- You will be asked to complete a registration form each year and update and/or confirm the accuracy of this information at every visit.
- For your protection, we require personal identification. Bring your driver’s license or picture ID with you on every visit.
- Our registration form is available on our website.
Cancellation and No Show Policy
- We require 24 hour notice if you wish to cancel and reschedule your appointment.
Insurance Cards and Insurance Filing
- As a courtesy to all our patients, we will file insurance claims to your primary and secondary insurance carrier.
- You must bring your current insurance card to every visit to file insurance claims on your behalf.
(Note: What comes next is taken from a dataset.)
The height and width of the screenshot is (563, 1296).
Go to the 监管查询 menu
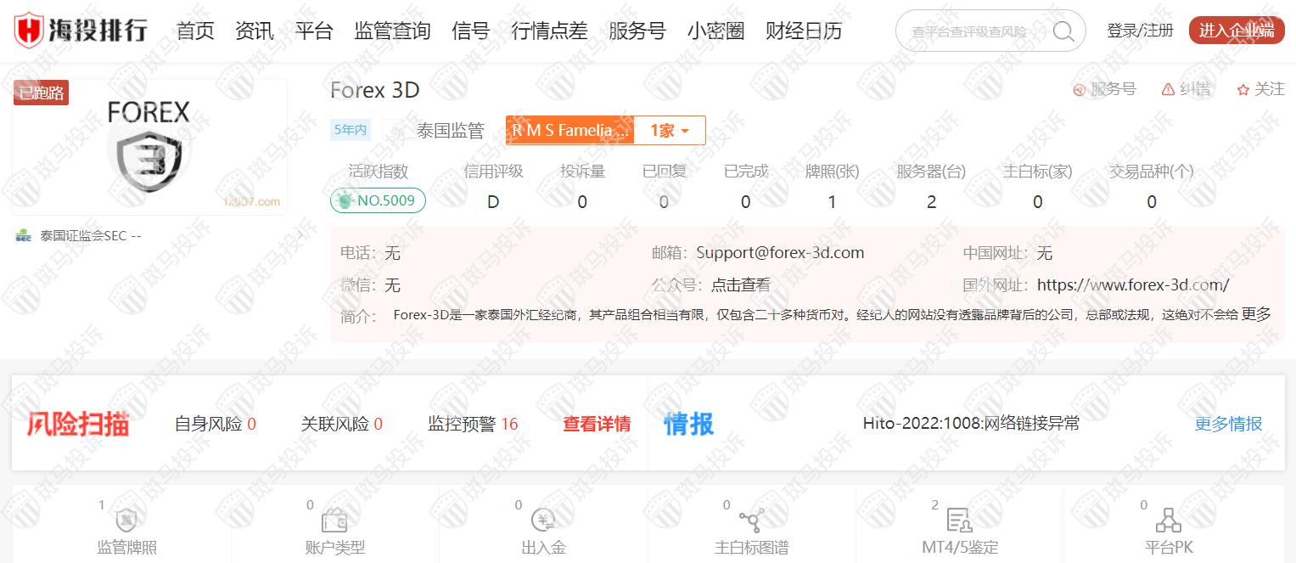[x=392, y=31]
It is your responsibility to inform us in a timely manner of any changes to your billing information.
- If an insurance company denies payment for incomplete or incorrect information provided by you or for noncovered services, you will be expected to pay for services in full.
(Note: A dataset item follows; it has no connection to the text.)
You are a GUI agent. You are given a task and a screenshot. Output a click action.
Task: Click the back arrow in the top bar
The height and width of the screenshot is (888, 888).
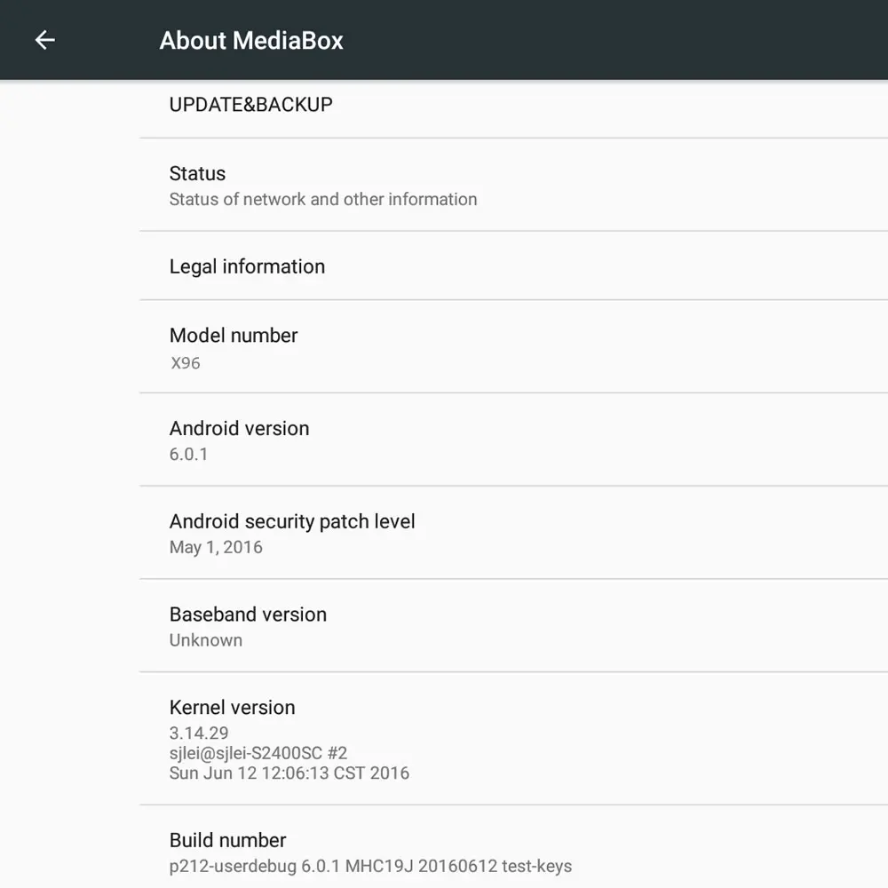coord(44,40)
- If we do not participate in your insurance plan, be aware your benefits may be reduced.
- We do not file school or automobile insurance.
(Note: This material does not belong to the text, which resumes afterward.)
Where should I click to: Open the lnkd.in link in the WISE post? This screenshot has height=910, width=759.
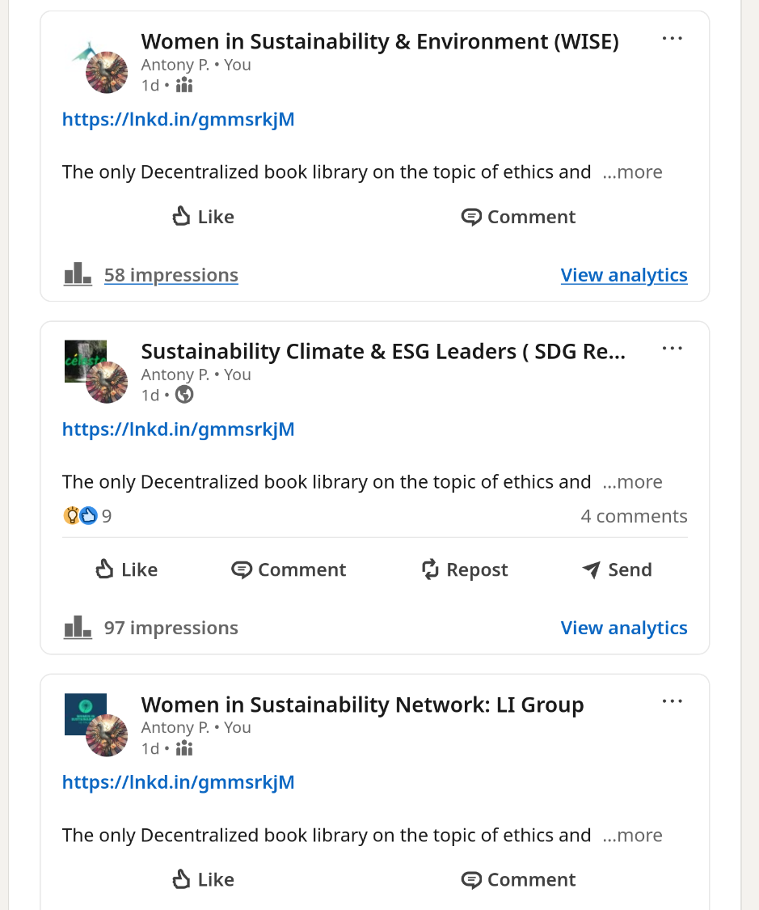coord(178,120)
- We do not participate in any hospital affiliated Charity Programs.
- If your insurance requires an authorization for office visits or procedures, it is your responsibility to make sure we have authorization prior to the visit or service.
- If you want to be seen without an authorization, you will be considered a self pay patient and required to pay in full for all services.
- Our audiologists use the latest diagnostic technologies to identify, diagnose and treat your hearing and balance disorders.
- During your visit, you may undergo vestibular testing to determine the cause of your dizziness.
- Hearing aids may be recommended based on the results of your evaluations.
- We accept Cash, Check, Money Order, Visa, MasterCard, Discover and American Express.
- Patients are expected to pay for all estimated co-pays, deductibles and coinsurance at the time of service as required by your insurance company.
- Patients may also receive a monthly statement for any unpaid services by patient or insurance.
- Returned check fee of $25.00.
- Medical record fee of $25.00 in advance for completion of disability forms.
- It is impossible to determine what the cost of the care will be prior to the date of service.
- We require a minimum payment of $200.00 up front prior to seeing the doctor for new self pay patients.
- Additional payment may be required at time of checkout for services rendered.
- Patients who do not have insurance will receive a 20% discount on charges if paid in full on date of service.
- Patients will be billed for any balance not paid at checkout due upon receipt of statement.
Liability and Workers Compensation
- We require written authorization by your employer or workers compensation carrier PRIOR to your visit. If you claim is denied, you are responsible for payment in full.
- We do not accept assignment in the case of liability/legal actions.
- Payment of the bill is the responsibility of the person receiving treatment.
- Patients under the age of 18 must be accompanied by the parent or guardian.
- The parent who consents for treatment will be the responsible party on the account and is responsible for all charges regardless of divorce or separation decree.
- We request patients age 18 or older covered under their parents insurance to sign an authorization allowing Charleston ENT to contact parents regarding insurance and billing issues.
Extended Payment Plans and Financial Assistance
- Please call our billing office to discuss any extended payment plan options.
Termination/Discharge from Practice
- The following scenarios may jeopardize the patient/physician relationship in which Charleston ENT will terminate and discharge the patient from the practice. The patient will be sent a letter of discharge.
- Noncompliance/Abusive Patients.
- Excessive no shows.
- Failure to meet financial obligations.